6. In order to avoid ResultsManager from searching these inactive maps, you need to next run the ResultsManager multimap checker on the temp map central. This will provide a picture of where ResultsManager is going. Make sure you check the option for “Show maps with completed projects”.
7. Filter the map using the Power Filter to focus in on the maps that are done. Create a subdirectory called “done” whereever they are and move them there. That will break the link to them from whereever ResultsManager is finding them and give you a sense of accomplishment.
8. Filter the map for broken links and fix or remove them. This is just good housekeeping and probably speeds things up a bit as well.
9. Filter the maps for the “is referenced more than once” marker and track down the maps that are being linked to from multiple places. This will eliminate need for ResultsManager to have to deal with the extra links and help with the next step.

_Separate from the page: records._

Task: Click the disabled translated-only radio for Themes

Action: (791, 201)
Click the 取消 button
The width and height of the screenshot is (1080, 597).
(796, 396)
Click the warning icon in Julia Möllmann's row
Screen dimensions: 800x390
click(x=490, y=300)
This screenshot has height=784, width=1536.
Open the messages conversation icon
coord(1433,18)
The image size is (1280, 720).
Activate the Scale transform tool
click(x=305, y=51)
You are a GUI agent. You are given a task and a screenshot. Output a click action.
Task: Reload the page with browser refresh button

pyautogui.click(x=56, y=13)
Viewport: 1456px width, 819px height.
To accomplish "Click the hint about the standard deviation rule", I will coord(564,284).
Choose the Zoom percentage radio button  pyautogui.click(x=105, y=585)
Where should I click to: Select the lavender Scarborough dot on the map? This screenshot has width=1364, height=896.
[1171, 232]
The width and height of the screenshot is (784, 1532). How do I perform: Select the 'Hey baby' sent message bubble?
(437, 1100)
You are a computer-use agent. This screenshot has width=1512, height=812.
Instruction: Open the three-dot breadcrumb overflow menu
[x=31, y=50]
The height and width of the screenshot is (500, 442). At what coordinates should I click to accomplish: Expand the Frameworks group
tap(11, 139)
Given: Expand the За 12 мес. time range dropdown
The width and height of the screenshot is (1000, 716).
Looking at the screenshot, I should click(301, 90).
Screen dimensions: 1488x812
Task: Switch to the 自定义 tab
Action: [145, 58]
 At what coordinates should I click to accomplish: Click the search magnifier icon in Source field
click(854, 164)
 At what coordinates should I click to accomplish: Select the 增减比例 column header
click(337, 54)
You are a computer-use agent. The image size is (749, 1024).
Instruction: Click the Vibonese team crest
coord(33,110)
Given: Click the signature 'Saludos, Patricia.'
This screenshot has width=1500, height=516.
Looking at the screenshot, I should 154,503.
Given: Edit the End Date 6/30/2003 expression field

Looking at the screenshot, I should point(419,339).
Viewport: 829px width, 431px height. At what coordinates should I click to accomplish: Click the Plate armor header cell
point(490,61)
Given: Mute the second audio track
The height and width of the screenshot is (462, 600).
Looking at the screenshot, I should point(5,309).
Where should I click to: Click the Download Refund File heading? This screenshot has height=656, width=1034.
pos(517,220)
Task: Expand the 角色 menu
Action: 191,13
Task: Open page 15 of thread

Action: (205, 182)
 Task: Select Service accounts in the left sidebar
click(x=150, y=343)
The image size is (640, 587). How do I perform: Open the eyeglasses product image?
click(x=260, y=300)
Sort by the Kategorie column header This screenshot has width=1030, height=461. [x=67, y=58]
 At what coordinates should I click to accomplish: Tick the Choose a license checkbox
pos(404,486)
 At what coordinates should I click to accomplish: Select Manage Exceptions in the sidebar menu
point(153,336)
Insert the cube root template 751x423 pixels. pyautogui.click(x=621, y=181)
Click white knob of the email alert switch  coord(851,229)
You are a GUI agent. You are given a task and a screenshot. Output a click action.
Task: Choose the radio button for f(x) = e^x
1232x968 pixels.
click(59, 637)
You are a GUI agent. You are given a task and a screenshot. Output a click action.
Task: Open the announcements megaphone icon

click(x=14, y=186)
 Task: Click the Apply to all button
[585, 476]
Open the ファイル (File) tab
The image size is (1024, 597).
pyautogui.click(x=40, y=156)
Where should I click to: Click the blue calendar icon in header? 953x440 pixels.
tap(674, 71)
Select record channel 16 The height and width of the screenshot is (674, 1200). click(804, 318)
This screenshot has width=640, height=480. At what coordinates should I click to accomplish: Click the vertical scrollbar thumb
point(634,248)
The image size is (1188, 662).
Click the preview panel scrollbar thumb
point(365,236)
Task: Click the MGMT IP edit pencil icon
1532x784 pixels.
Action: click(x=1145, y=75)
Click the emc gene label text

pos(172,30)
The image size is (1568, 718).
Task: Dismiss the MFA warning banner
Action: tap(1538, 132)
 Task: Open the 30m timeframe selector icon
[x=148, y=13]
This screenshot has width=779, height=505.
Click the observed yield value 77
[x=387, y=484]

10. This is the big one. Ideally you want the network of maps that shows up in Multimap checker report on your temporary map central to be only 1 layer deep. You don’t want ResultsManager’s search to leak out to networks of inactive maps based on a link in one of the active maps. You want to track down these links and block them with stop icon or remove them. In order to do that, but still have them be found when you do a full dashboard refresh, you need to make sure they can be found from your map central. The strategy I adopted last year for that was to move away from using map specific hyperlinks but instead to link to folders from my map central. Even though I’d been doing this for a couple of years, the legacy “area map centrals” I had set up in my early years had lots of map links. In some cases I just created “My Maps\2011\area” folders and moved lots of legacy maps into them to be sure I didn’t loose connections to them.
11. Repeat steps 4-7 until you get a temporary map central that yields a Multimap checker map that only goes one layer deep.
12. Generate a new daily action dashboard using the temporary map central and see what improvement you get compared to step 1 (and report in comments below).
I’d recommend you run the Next Action Analysis script on your resulting Daily Action dashboard to see what it recommends you do next. Note that you want to regenerate a full “Daily Action” dashboard every couiple of days to ensure any newly active maps are captured. We will need to explore how to make this more user friendly with scripts.
Note that you should run through the ResultsManager setup tips as well to make sure you have
Best wishes for a successful 2011!
Juan A. Barcia said,
January 3, 2011 @ 4:50 pm
It’s nice to have activity in this blog again.
I will go thorough these recommendations and measure the time taken, but I can confirm that by linking the map central to folders instead of to other maps, the time required to refresh the Daily Actions Dashboard is drastically reduced (you had already recommended this before). What I have done is to link the Map Central to 8 major role folders containing my active projects. Inside those folders, I have subfolders with the finished, someday/maybe or under construction projects. The files inside these subfolders are not visited during the dashboard generation process. By regularly reviewing these folders I can turn somedaymaybe projects to active or active to finished just moving the files to the appropriate folder.
I wish you a Happy and productive New Year, with a lot of activity in this fantastic blog!